-- begin --

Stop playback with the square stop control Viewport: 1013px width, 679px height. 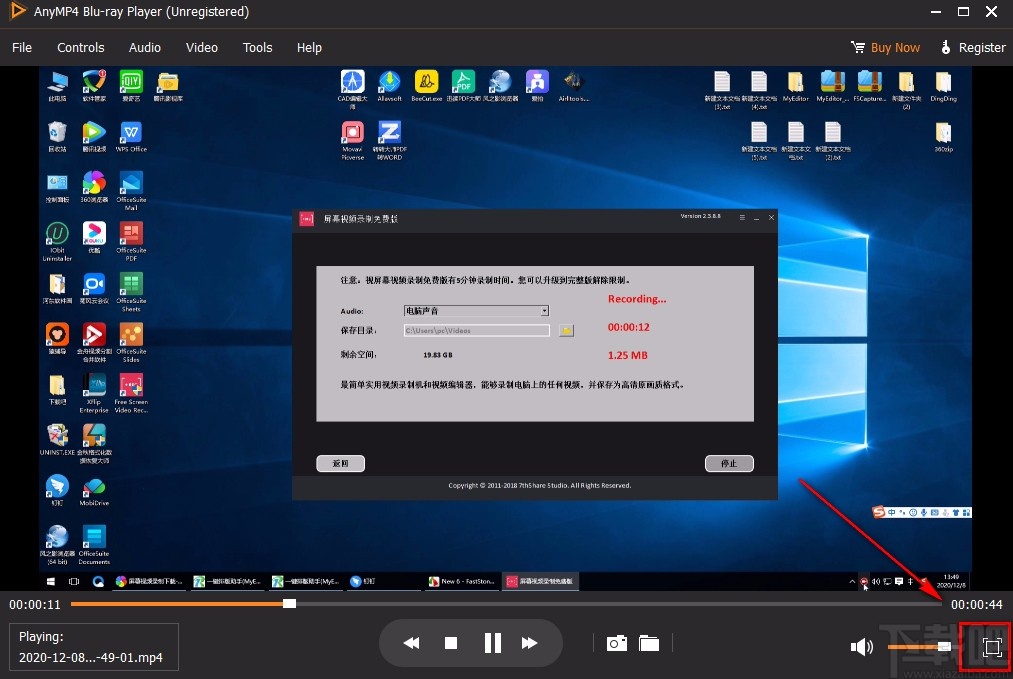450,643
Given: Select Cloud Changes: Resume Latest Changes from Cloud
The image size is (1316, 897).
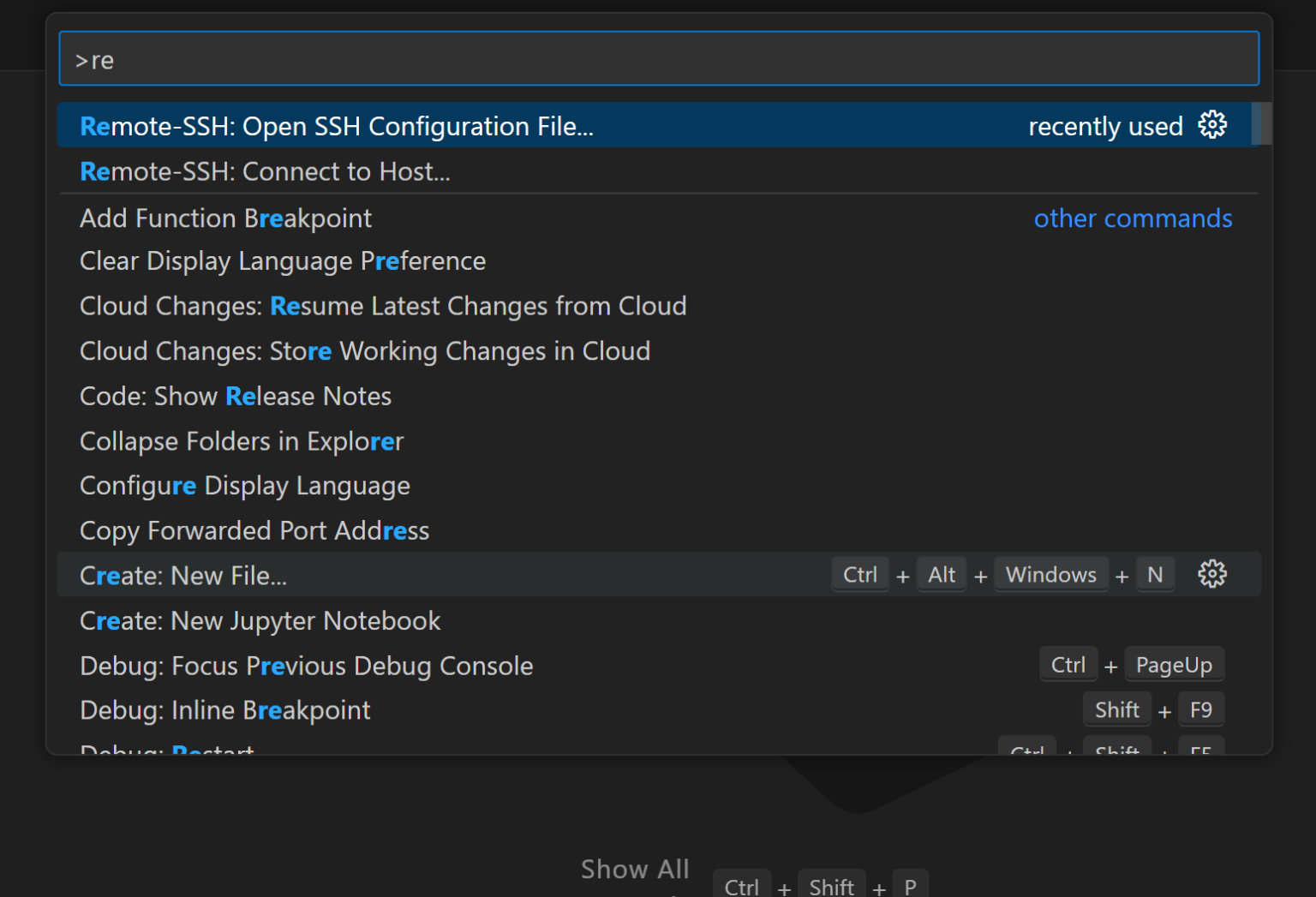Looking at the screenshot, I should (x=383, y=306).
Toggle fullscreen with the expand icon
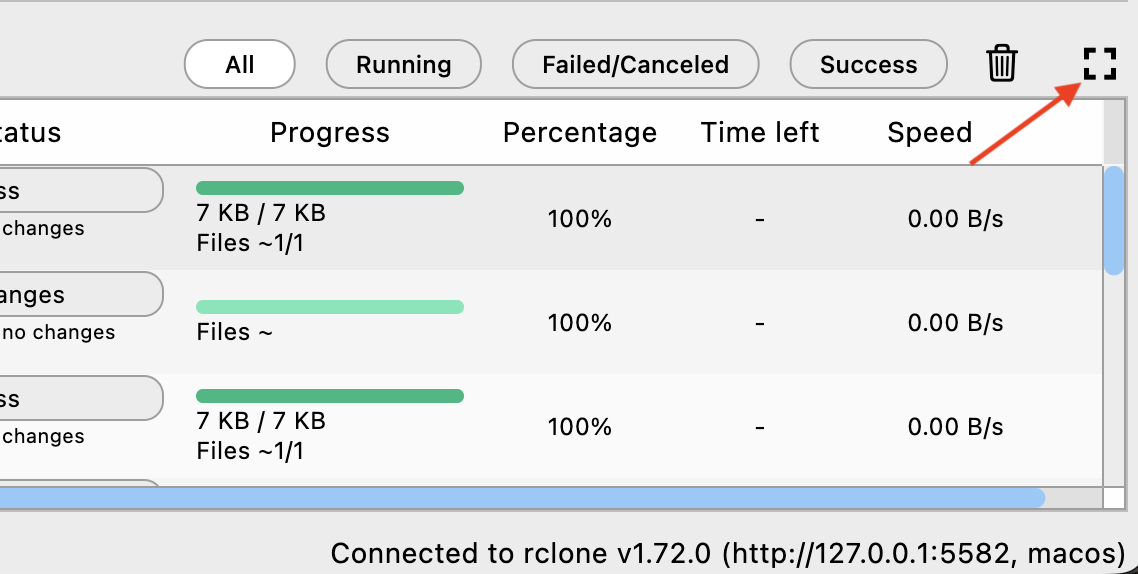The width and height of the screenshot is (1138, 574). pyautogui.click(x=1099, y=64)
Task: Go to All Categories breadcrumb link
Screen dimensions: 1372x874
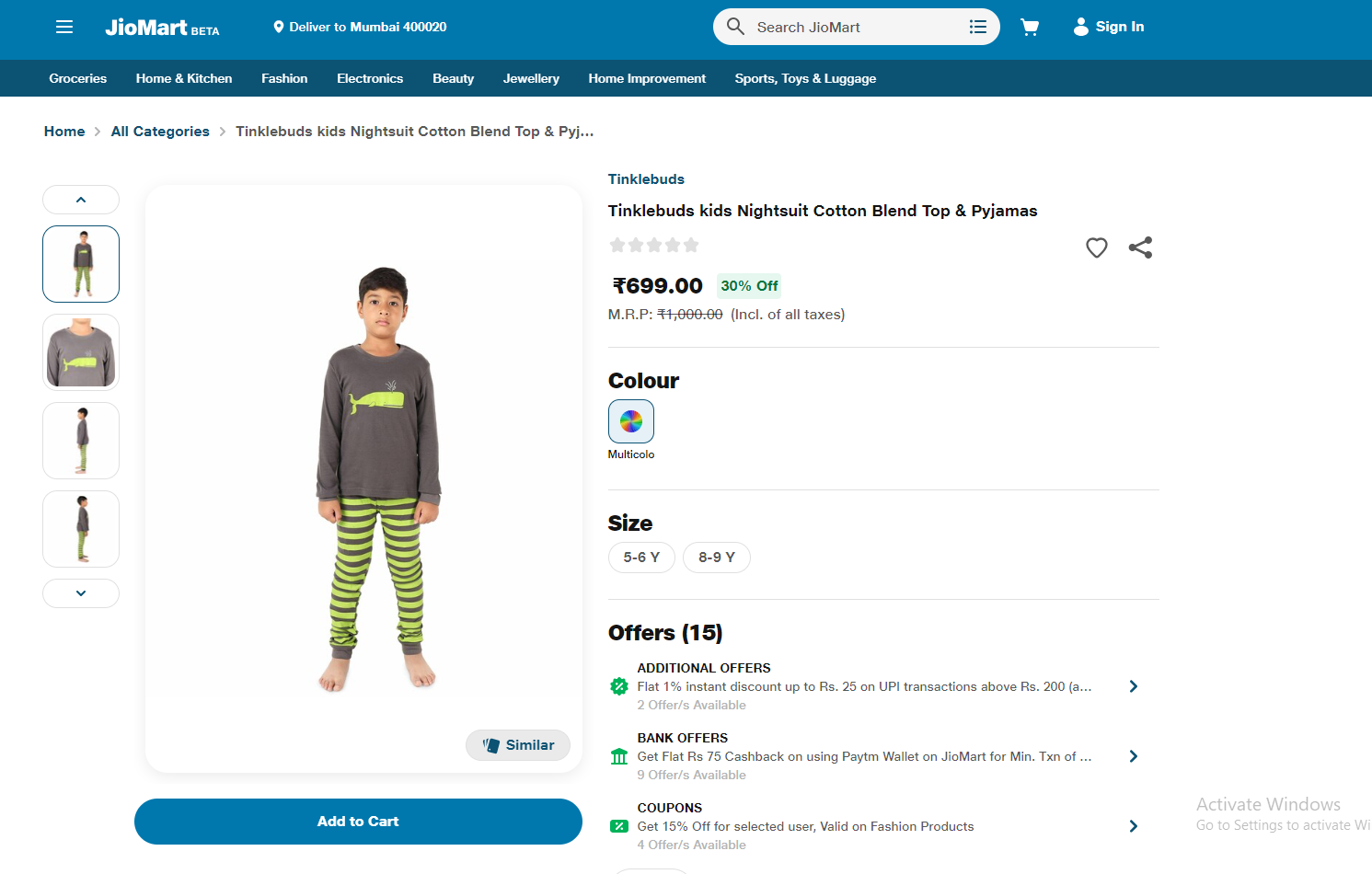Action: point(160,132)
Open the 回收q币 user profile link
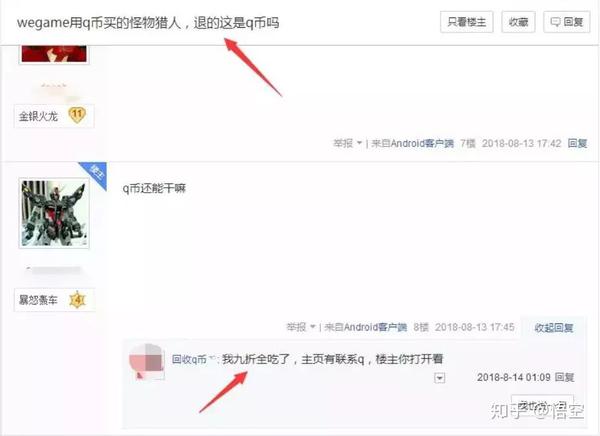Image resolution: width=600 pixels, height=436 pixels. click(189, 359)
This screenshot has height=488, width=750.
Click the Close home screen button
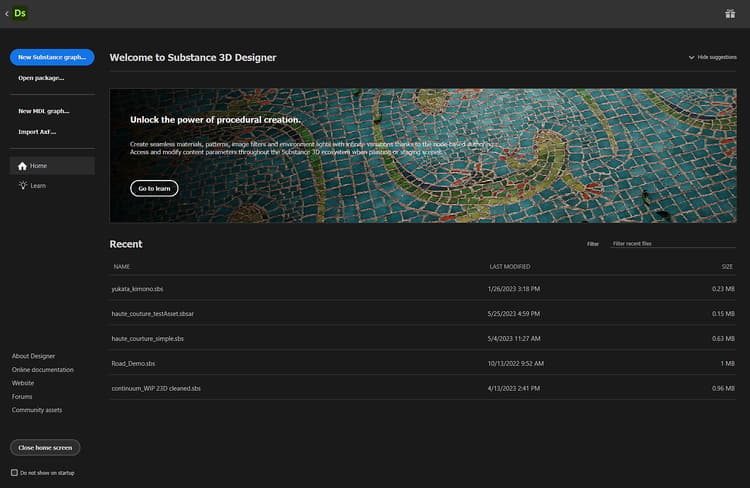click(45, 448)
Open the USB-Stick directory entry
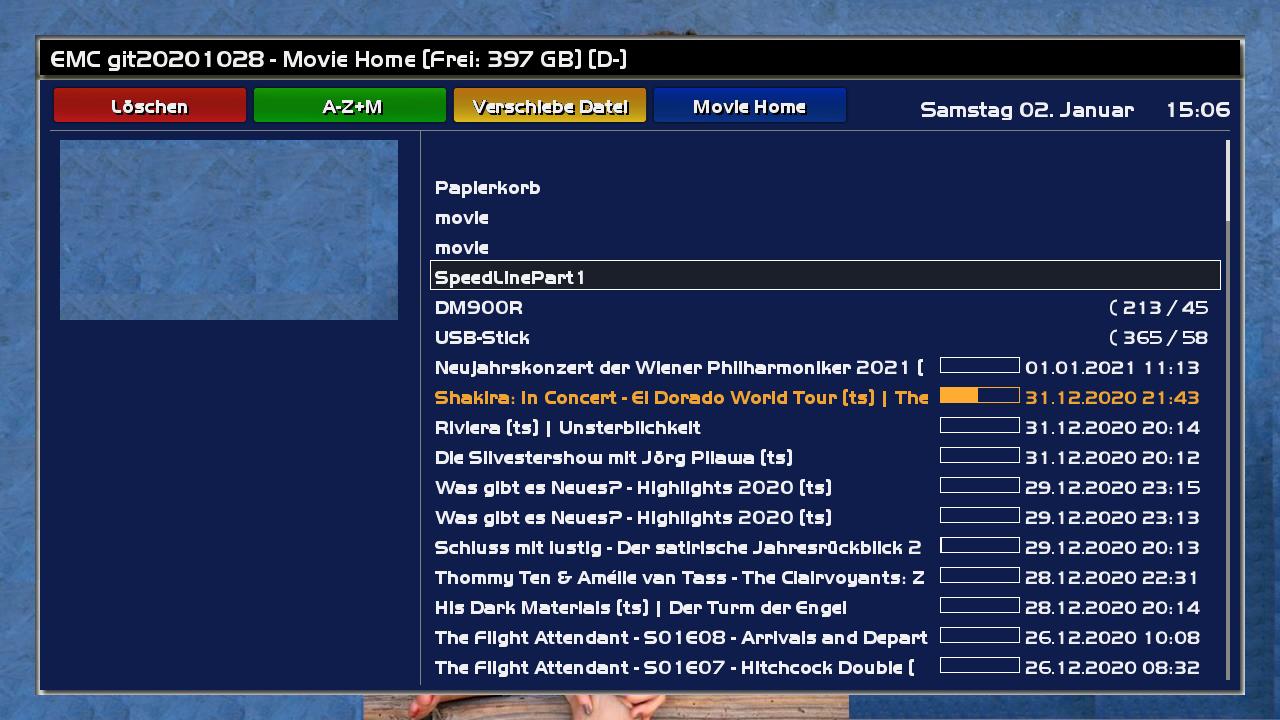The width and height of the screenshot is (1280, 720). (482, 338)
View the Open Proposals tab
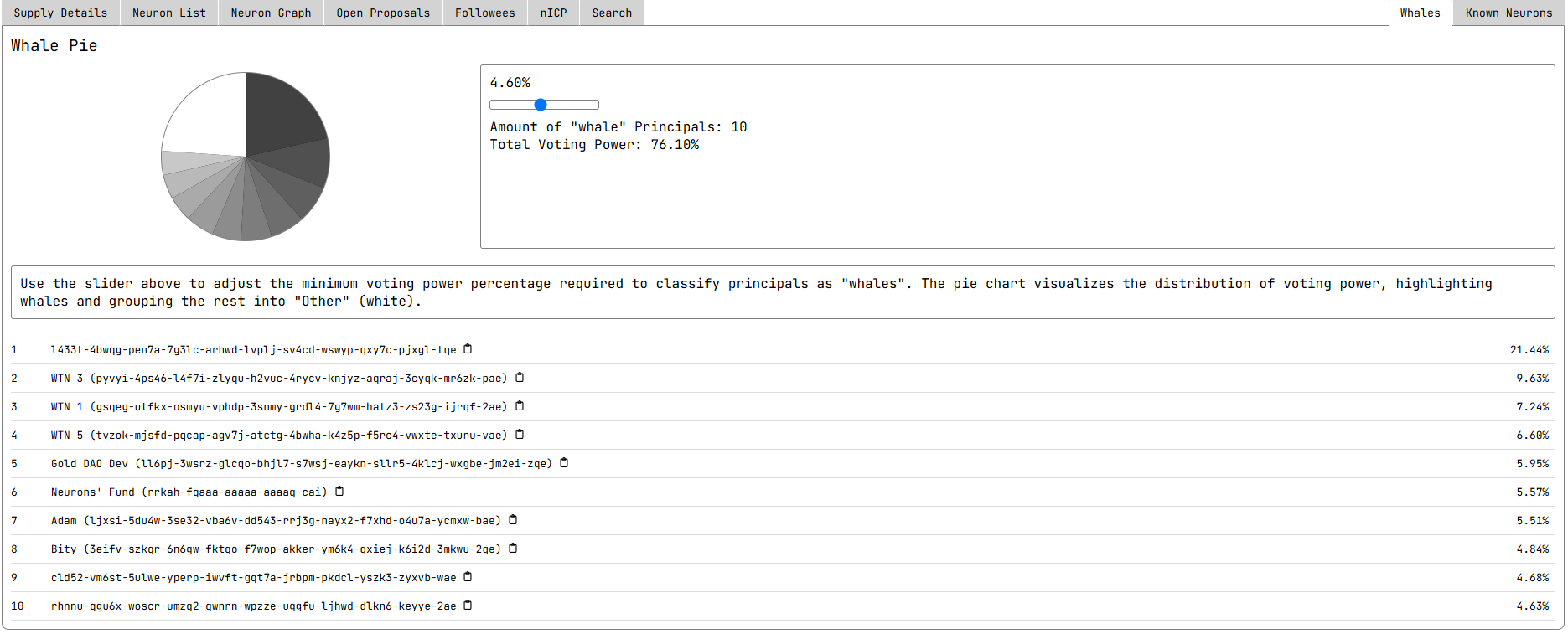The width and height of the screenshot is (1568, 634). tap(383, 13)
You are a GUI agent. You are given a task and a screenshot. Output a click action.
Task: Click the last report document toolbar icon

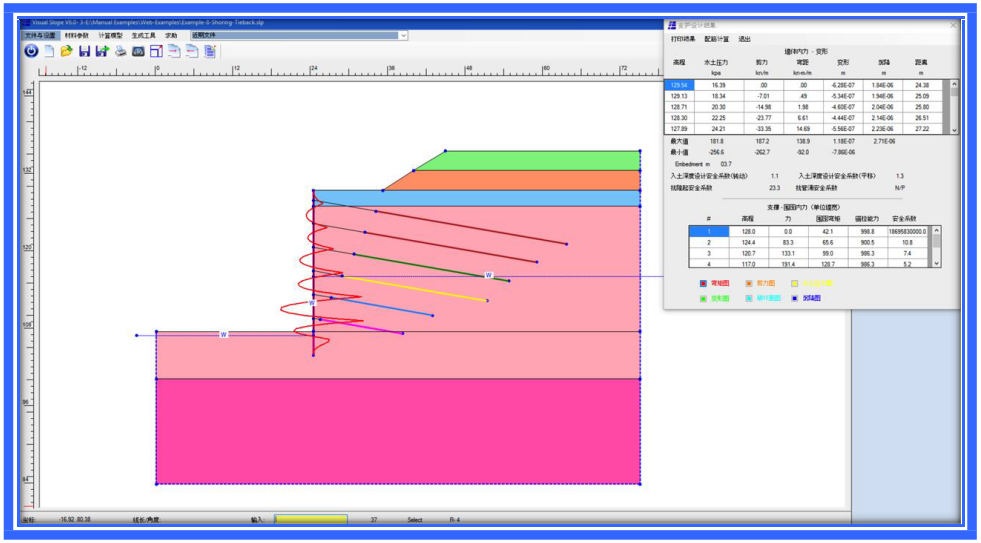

-- end --

### What you have to do
Write out the lines of the records word for word, beginning at the line that contains "Open the USB-Stick directory entry" and stopping after the line that contains "The width and height of the screenshot is (1568, 634).". Leave the pictures out of your answer.

### Solution for this problem
Open the USB-Stick directory entry
The width and height of the screenshot is (1280, 720). (482, 338)
View the Open Proposals tab
The width and height of the screenshot is (1568, 634). tap(383, 13)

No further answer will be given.